Data drawn from a collection
* * *

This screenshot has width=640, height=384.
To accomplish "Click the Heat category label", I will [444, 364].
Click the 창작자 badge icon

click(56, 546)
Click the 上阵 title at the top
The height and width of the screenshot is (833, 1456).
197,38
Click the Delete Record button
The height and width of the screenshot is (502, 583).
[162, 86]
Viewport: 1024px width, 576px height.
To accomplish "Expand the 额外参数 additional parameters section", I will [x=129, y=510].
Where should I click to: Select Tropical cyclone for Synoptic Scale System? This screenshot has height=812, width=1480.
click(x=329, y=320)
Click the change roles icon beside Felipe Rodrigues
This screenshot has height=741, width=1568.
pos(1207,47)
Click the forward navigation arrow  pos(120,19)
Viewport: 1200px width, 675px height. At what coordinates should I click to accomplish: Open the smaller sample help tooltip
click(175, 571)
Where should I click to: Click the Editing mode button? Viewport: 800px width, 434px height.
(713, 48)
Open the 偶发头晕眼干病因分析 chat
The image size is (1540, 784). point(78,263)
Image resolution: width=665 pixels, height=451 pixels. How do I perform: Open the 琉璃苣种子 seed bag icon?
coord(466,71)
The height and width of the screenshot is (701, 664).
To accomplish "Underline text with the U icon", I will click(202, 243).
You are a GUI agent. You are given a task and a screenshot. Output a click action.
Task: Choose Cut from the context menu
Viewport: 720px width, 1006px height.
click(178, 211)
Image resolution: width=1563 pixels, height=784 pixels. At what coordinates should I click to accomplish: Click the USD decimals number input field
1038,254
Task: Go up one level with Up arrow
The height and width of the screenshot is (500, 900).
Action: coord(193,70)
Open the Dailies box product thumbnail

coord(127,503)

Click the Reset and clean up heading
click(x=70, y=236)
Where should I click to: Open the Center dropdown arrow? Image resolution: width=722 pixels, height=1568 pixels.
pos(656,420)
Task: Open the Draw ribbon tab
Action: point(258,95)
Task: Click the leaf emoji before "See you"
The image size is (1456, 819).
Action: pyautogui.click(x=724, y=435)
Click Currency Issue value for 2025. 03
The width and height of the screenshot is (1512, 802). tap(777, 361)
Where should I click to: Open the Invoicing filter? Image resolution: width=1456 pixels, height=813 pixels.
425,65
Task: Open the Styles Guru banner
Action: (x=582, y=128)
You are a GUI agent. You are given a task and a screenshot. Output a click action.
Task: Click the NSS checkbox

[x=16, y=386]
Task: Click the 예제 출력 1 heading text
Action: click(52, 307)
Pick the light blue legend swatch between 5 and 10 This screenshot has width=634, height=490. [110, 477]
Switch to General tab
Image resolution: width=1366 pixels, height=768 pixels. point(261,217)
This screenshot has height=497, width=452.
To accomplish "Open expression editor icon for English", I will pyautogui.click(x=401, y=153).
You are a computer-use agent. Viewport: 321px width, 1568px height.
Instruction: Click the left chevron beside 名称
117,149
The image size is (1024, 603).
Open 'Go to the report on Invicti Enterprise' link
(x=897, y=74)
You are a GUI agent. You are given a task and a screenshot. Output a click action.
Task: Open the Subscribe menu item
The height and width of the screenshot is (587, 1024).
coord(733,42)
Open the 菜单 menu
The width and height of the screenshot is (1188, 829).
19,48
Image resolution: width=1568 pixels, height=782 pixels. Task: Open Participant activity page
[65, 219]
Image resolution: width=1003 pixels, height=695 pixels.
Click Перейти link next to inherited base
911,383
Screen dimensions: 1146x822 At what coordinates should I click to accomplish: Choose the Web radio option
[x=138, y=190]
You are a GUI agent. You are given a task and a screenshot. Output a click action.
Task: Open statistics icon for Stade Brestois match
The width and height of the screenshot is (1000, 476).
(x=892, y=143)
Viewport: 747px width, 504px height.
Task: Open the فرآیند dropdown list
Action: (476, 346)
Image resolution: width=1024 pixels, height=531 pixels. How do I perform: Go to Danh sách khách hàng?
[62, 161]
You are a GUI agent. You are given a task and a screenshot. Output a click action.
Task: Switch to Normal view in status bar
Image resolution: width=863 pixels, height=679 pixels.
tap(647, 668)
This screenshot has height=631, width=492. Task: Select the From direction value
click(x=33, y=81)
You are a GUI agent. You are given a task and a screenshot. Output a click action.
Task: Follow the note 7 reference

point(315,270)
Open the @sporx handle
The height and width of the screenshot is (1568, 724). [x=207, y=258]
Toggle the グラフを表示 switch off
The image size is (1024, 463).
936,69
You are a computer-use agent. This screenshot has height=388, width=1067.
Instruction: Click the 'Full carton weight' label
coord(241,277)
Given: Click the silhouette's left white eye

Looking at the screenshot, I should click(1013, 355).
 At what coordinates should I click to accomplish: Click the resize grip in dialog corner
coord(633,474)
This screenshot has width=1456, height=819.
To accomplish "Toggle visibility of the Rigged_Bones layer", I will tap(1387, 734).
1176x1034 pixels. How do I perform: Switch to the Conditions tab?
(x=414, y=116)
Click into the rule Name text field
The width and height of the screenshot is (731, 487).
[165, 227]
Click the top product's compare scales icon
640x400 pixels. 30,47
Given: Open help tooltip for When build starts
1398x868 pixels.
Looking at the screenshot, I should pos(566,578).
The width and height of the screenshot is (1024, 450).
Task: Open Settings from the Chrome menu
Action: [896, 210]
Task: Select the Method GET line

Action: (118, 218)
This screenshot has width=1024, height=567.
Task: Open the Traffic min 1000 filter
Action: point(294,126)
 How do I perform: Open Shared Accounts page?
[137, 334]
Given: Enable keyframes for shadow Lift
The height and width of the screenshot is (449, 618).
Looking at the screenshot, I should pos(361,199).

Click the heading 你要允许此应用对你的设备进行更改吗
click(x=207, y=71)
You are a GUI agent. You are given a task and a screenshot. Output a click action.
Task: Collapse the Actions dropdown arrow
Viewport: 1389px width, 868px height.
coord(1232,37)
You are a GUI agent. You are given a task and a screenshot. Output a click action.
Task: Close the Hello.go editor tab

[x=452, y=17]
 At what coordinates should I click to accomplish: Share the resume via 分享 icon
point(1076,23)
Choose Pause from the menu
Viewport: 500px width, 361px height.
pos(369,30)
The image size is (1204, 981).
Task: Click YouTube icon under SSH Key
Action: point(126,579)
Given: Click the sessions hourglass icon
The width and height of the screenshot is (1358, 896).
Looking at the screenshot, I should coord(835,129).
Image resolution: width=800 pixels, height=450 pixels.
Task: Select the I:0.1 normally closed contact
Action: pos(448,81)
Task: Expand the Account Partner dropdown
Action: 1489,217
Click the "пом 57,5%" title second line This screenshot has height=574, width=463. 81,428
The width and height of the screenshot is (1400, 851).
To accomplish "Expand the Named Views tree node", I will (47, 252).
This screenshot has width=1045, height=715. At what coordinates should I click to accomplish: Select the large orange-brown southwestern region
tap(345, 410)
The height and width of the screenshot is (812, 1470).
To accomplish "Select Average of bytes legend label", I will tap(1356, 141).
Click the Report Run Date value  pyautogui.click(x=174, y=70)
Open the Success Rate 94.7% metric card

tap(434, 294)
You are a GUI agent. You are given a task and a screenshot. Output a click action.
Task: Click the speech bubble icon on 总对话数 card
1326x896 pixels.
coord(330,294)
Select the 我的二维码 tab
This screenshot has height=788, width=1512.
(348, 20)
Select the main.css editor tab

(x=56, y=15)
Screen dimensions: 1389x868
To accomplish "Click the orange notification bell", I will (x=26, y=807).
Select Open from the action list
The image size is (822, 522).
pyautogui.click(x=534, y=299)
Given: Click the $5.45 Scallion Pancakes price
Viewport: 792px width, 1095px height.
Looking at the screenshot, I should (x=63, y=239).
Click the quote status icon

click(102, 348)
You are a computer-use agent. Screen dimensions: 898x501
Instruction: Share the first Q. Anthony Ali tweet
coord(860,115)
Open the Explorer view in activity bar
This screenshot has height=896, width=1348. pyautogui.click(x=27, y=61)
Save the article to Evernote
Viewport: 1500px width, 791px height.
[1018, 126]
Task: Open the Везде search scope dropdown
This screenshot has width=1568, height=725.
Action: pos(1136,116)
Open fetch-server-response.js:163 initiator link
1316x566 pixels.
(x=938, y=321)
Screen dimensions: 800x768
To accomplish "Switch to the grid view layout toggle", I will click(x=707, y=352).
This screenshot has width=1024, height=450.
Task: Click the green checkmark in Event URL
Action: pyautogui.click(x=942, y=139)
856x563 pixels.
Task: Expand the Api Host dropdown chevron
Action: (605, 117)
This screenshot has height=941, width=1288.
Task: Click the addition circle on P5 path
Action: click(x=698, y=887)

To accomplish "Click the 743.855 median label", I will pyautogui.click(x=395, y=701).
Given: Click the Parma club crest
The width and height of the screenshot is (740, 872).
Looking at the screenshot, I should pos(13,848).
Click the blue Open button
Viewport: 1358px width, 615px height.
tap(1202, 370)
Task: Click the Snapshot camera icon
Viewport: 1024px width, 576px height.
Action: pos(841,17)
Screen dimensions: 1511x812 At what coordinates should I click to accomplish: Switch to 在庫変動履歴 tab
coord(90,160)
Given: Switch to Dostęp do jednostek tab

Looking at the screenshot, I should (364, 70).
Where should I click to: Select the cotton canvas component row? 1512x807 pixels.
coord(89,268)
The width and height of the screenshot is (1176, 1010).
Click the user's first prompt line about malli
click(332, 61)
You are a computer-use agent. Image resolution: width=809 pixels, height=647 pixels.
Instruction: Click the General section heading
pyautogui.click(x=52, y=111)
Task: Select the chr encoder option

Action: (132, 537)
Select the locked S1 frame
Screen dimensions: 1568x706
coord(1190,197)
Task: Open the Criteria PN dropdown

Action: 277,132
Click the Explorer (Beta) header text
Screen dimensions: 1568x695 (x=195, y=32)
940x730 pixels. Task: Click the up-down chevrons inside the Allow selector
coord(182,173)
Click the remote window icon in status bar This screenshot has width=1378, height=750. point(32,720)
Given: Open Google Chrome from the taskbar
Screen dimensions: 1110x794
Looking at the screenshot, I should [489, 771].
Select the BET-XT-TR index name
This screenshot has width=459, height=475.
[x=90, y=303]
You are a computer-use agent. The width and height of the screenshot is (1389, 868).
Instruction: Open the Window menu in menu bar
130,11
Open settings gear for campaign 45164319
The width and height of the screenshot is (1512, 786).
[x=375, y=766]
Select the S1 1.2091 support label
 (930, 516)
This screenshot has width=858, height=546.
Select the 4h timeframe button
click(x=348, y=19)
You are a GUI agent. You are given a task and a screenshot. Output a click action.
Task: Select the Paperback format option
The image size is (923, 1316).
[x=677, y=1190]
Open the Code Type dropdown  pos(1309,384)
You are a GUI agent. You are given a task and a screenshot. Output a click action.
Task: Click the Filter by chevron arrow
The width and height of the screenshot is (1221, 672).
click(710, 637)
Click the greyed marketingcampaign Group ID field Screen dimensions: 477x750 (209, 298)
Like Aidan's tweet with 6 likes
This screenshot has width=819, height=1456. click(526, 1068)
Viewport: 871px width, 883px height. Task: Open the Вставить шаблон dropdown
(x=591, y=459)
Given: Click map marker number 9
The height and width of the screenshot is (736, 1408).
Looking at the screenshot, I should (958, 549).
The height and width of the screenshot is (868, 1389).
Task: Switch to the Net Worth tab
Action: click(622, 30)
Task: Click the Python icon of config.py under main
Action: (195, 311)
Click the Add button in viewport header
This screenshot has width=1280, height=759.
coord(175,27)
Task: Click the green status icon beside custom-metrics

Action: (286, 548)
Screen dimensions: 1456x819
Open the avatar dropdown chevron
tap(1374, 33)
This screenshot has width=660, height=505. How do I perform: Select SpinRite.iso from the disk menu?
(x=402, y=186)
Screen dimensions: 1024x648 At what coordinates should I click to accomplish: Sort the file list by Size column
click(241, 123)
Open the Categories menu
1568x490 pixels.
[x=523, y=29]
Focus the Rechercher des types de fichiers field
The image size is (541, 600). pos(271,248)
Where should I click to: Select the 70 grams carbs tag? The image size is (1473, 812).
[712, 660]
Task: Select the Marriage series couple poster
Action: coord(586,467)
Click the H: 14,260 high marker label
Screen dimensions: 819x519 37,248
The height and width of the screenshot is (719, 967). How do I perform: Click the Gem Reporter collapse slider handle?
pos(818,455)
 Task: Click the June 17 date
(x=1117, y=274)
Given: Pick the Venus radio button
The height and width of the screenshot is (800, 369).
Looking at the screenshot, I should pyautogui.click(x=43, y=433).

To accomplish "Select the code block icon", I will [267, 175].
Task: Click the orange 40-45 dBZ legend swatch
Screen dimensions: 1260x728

* * *

*DIRECTIVE*:
From the records above, select every line that contains the string "swatch" and copy each one in full. Case counts when matching the string.

*SOLUTION*:
Pick the light blue legend swatch between 5 and 10 This screenshot has width=634, height=490. [110, 477]
Task: Click the orange 40-45 dBZ legend swatch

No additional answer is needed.